Mordukhovich found higher prevalence of breast, melanoma, uterine, gastrointestinal, thyroid and cervical cancers among the flight attendants compared to the general public. This type of radiation is particularly damaging to DNA and is a known cause of breast cancer and nonmelanoma skin cancer, she said.

"Our findings raise the question of what can be done to minimize the adverse exposures and cancers common among cabin crew". Even when flight attendants reported having stereotypically good health, diet, and exercise regimens, the likelihood that they would be stricken with certain cancers was still higher than the other survey respondents.

This was compared with data from 23,729 men and women with similar economic status who participated in the National Health and Nutrition Examination survey during the same years. On average, attendants were 51 years old and had been working in the profession for just over 20 years.

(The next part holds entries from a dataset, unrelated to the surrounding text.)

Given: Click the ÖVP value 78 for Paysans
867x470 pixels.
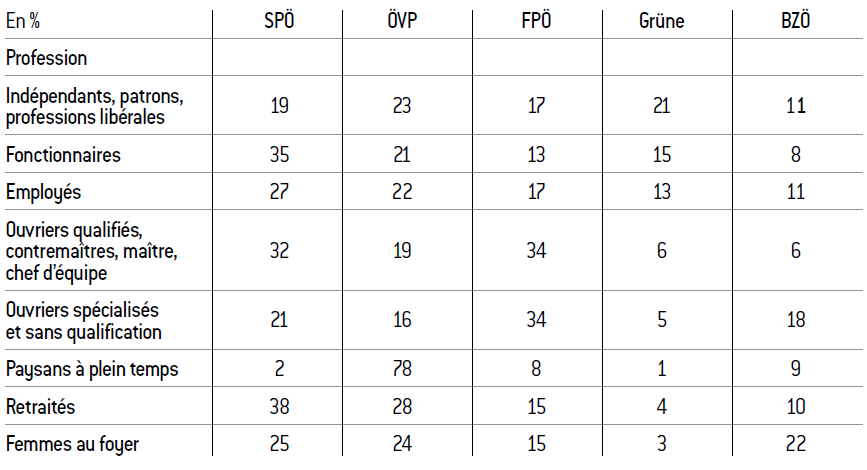Looking at the screenshot, I should pyautogui.click(x=404, y=369).
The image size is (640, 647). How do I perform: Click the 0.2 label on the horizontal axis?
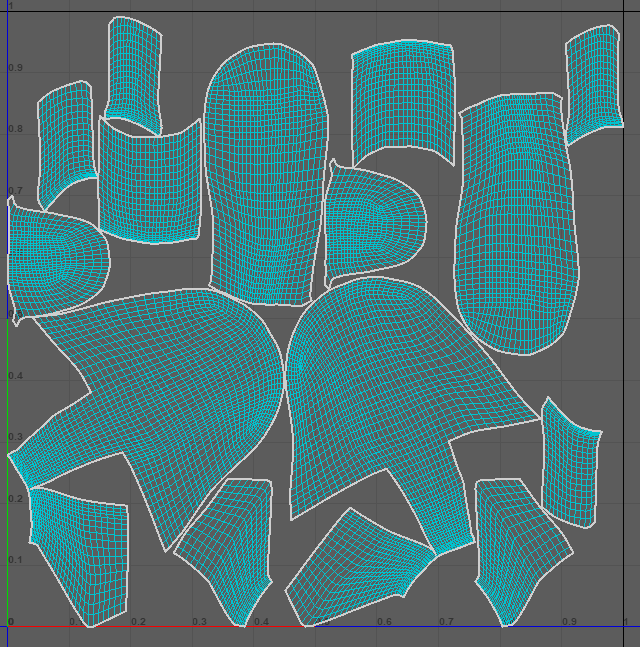click(138, 622)
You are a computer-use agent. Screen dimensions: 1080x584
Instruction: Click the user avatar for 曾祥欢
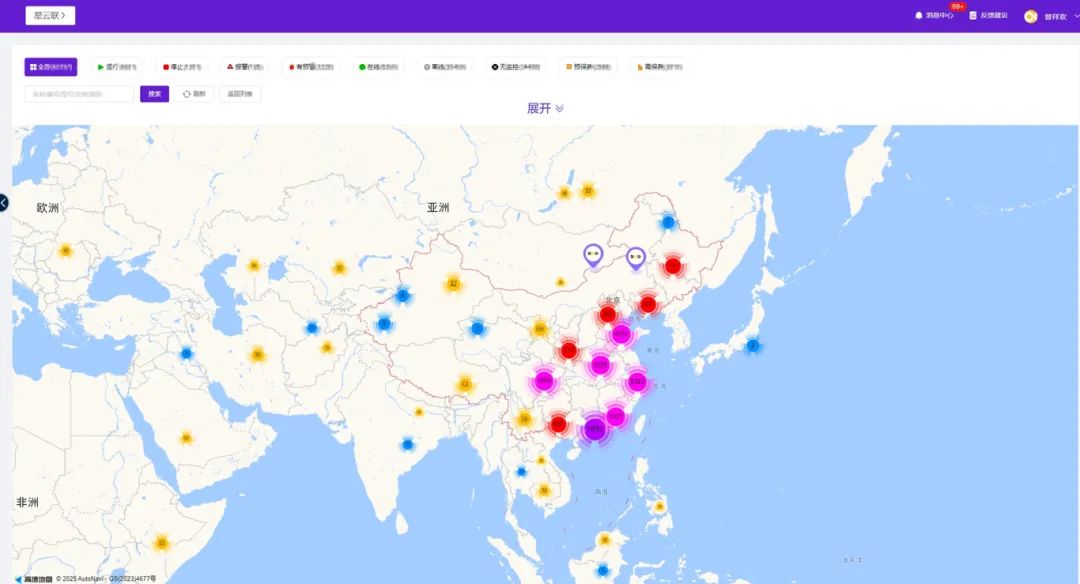(x=1030, y=16)
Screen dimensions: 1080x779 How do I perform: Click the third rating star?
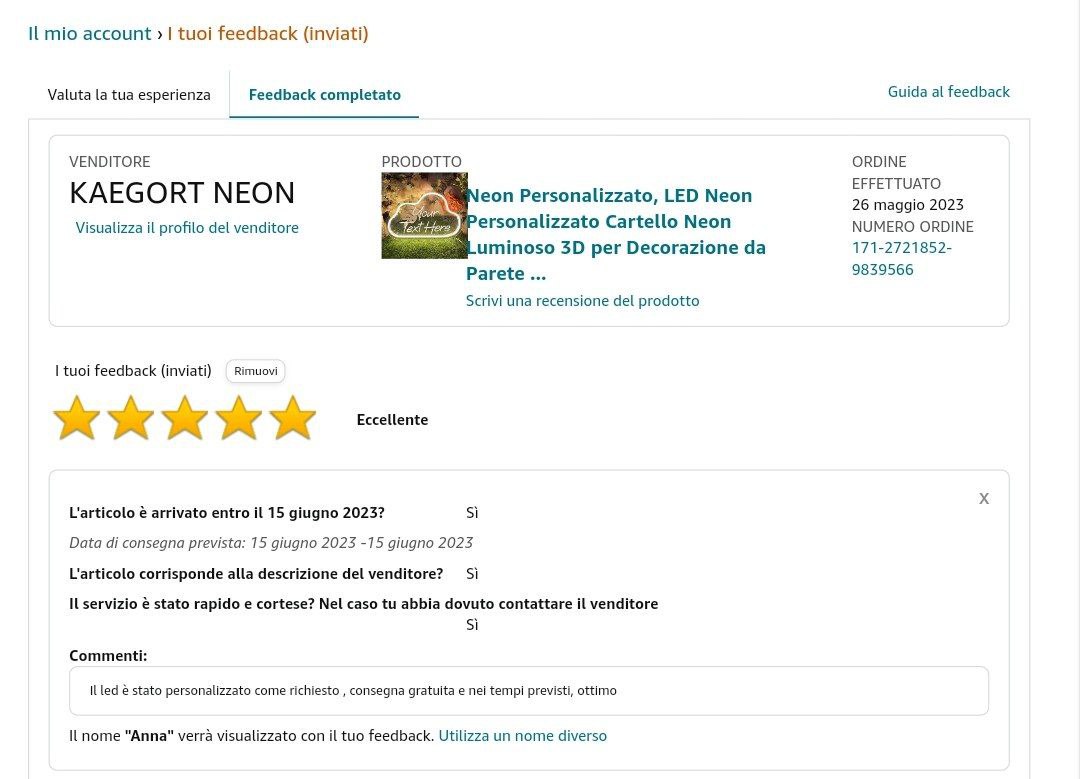(184, 418)
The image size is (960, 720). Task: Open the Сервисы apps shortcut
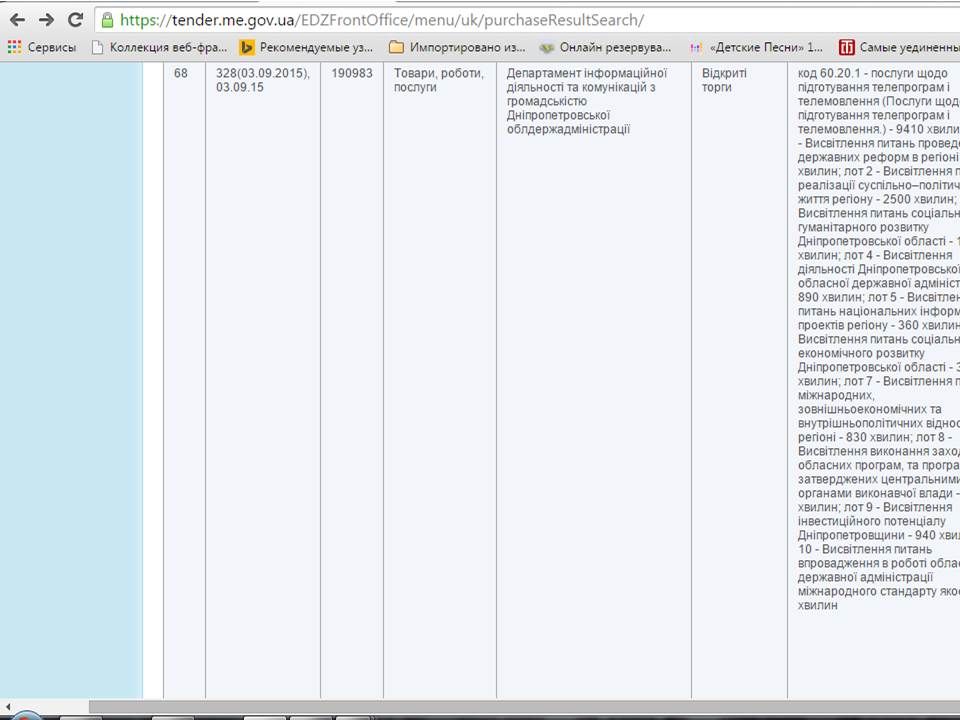coord(42,47)
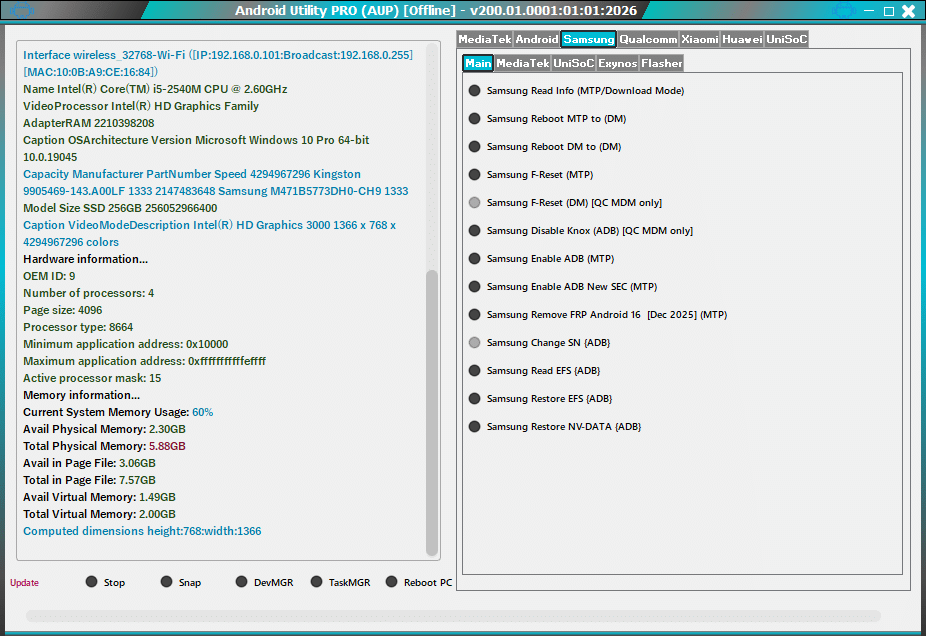
Task: Open the Exynos sub-tab
Action: 618,63
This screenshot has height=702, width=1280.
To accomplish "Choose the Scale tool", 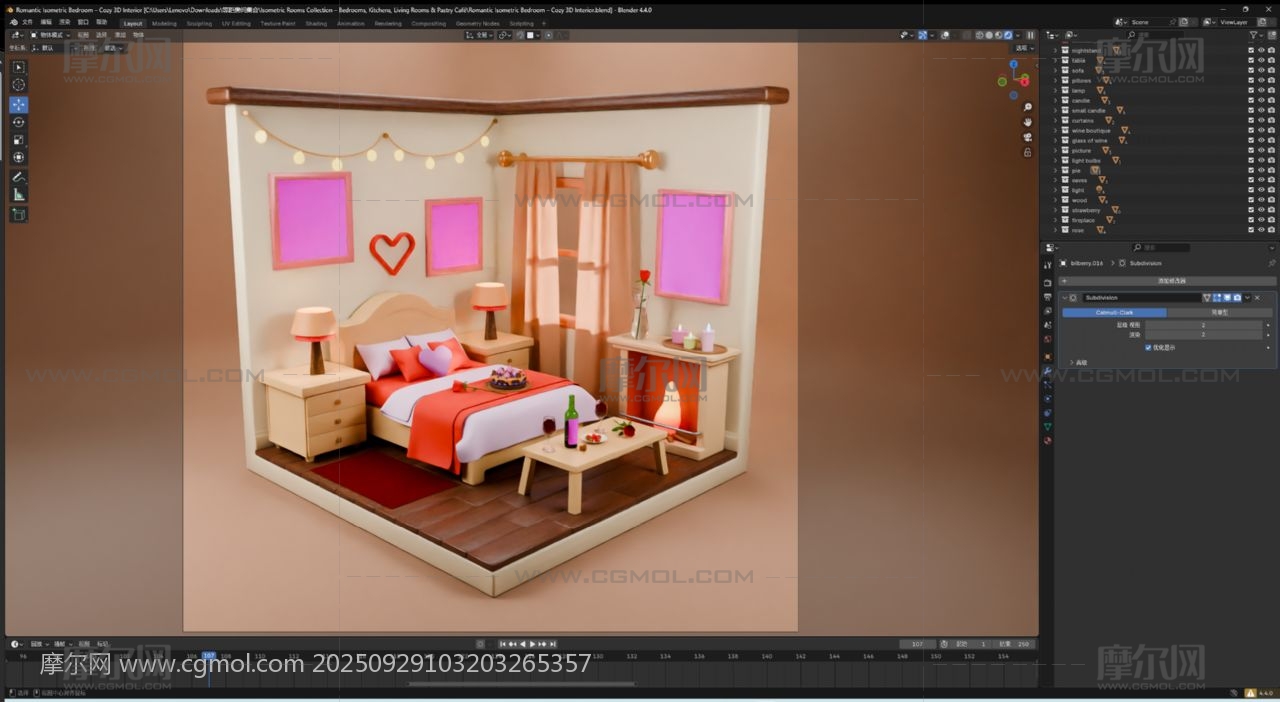I will point(18,140).
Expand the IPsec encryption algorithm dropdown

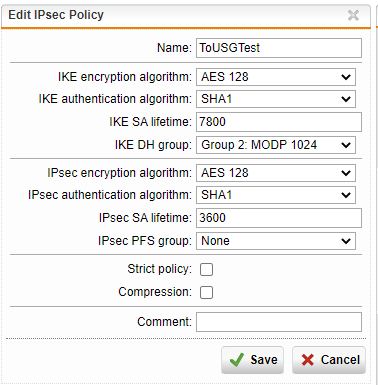click(x=276, y=173)
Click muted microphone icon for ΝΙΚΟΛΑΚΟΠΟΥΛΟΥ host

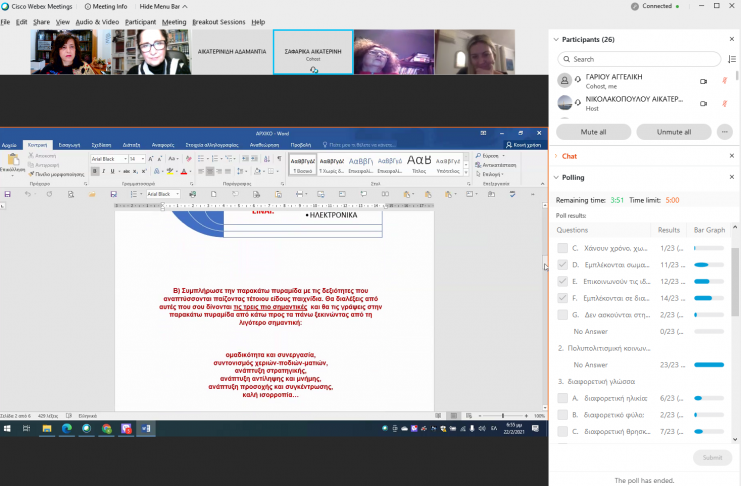pyautogui.click(x=724, y=102)
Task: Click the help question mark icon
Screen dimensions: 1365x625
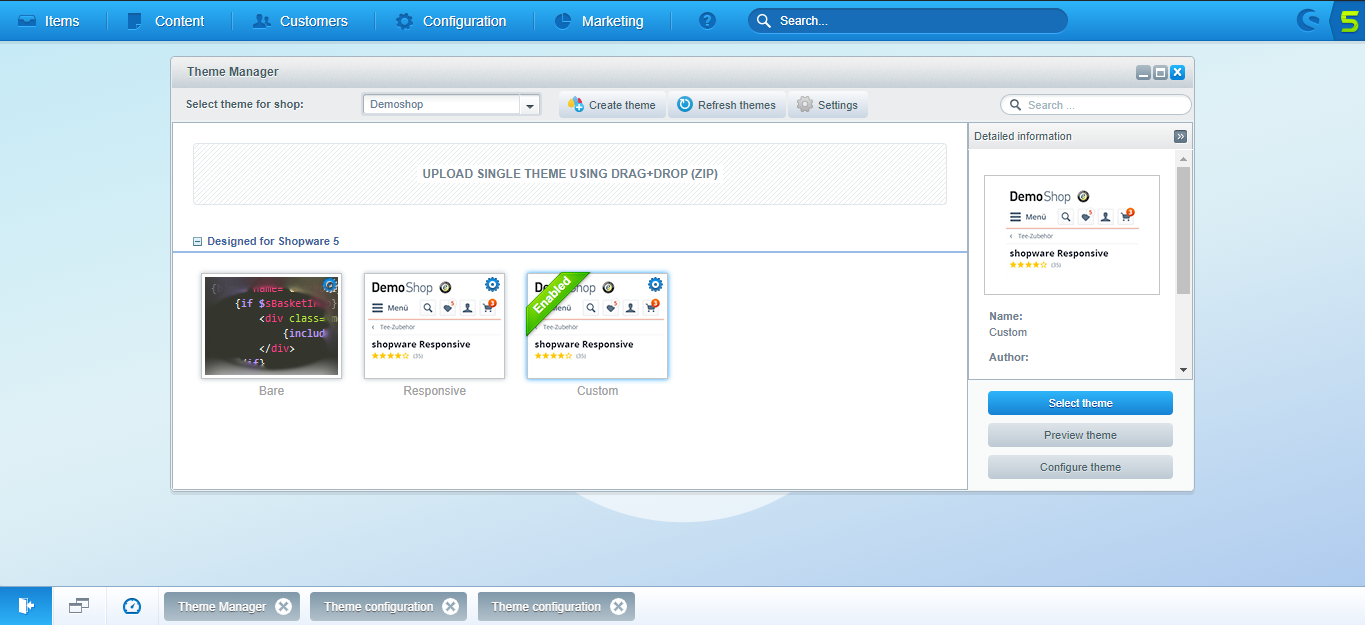Action: tap(707, 20)
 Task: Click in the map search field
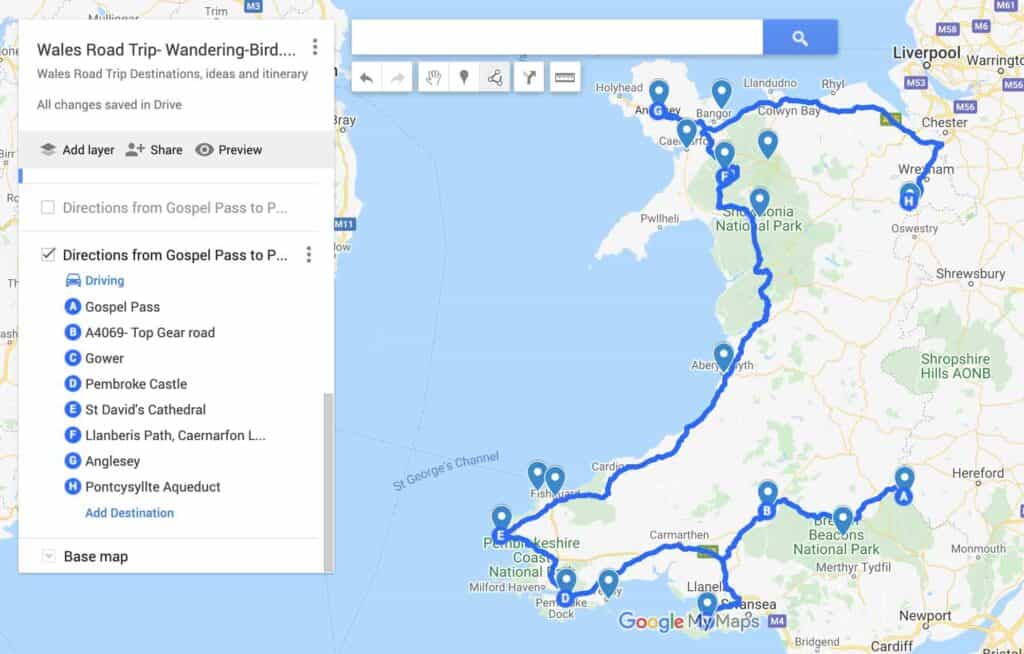click(x=557, y=37)
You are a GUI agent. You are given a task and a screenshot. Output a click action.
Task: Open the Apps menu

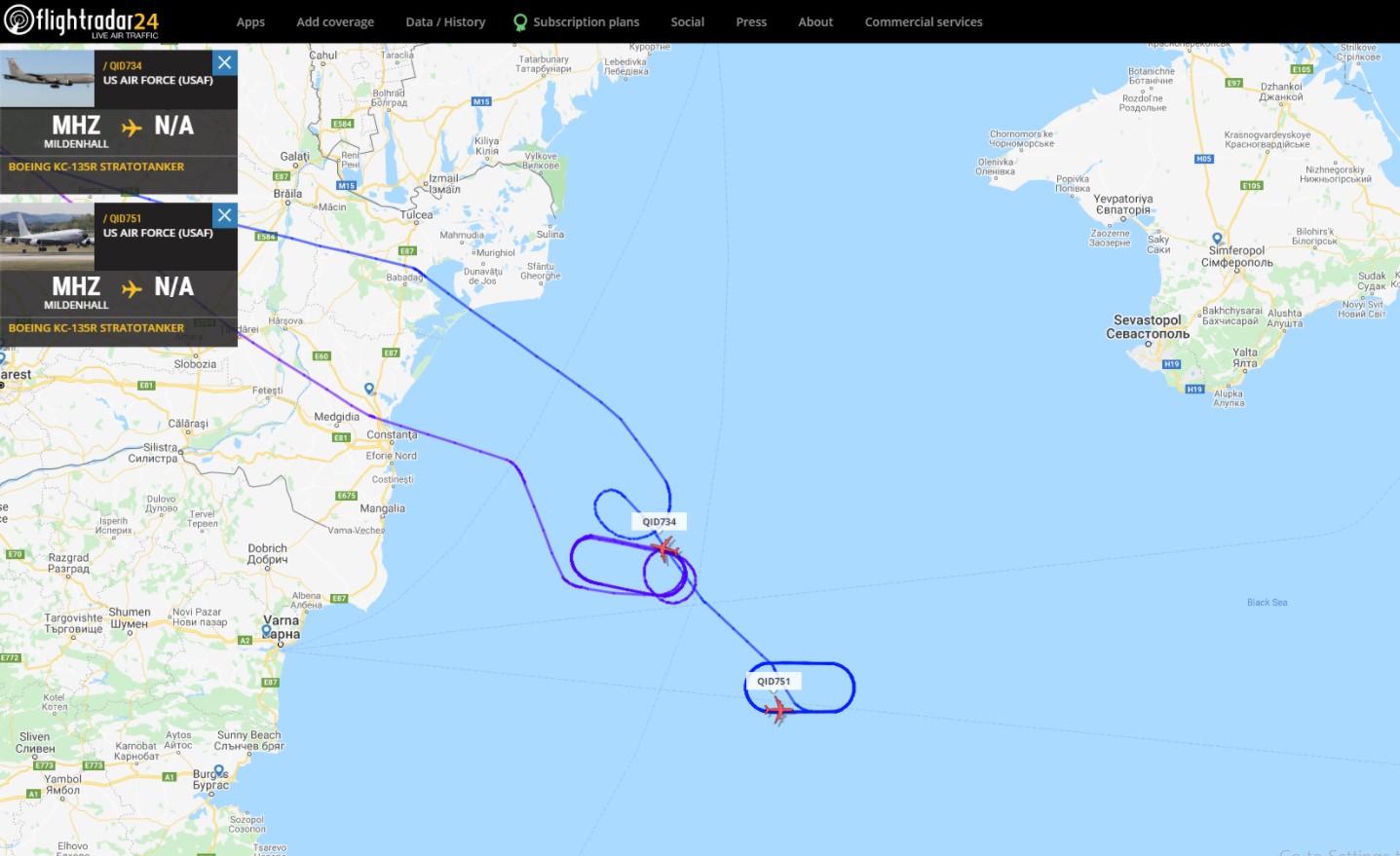250,22
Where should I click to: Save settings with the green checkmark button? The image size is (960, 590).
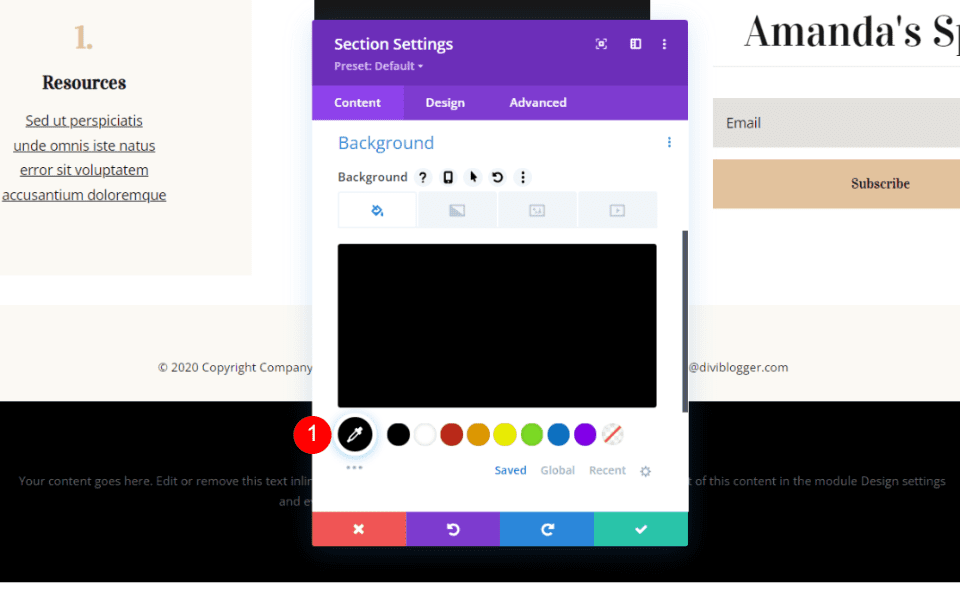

"Neither OSHA nor the FAA require airlines to educate flight attendants about onboard radiation exposure or offer protections during pregnancy, cabin air can be contaminated, and cabin crew fatigue is prevalent", Nelson, president of the Association of Flight Attendants-CWA, said in a statement.

Previous research by scientists in Iceland suggested stewardesses were up to five times more likely to contract breast cancer.

One of the most unusual risks is cosmic ionizing radiation (radiation from outer space that penetrates airplanes). But there are no limitations or regulations in the USA on how much exposure is safe for flight attendants.

Other studies have found higher rates of deaths from cancer among cabin crew and higher rates of specific diseases such as chronic bronchitis and cardiac disease in flight attendants than the general population. That exposure may not be concerning for people taking individual flights, but for people whose jobs involve flying, that risk may have a negative effect on their health, as the study results suggest.